Pick out the lines below that contain the string "DEZENT" and copy them all.
::: Data listing
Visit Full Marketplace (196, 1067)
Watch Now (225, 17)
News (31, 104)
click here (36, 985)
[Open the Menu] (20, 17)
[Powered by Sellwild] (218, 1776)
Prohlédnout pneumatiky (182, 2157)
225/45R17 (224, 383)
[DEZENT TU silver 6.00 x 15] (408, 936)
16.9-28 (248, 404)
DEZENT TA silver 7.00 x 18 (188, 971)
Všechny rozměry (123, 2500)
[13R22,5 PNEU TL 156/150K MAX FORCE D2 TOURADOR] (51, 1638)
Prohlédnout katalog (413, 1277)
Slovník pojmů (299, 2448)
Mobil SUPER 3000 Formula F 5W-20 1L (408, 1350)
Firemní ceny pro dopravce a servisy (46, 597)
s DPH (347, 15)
::::::
■ Result ■
[DEZENT TU silver 6.00 x 15] (408, 936)
DEZENT TA silver 7.00 x 18 (188, 971)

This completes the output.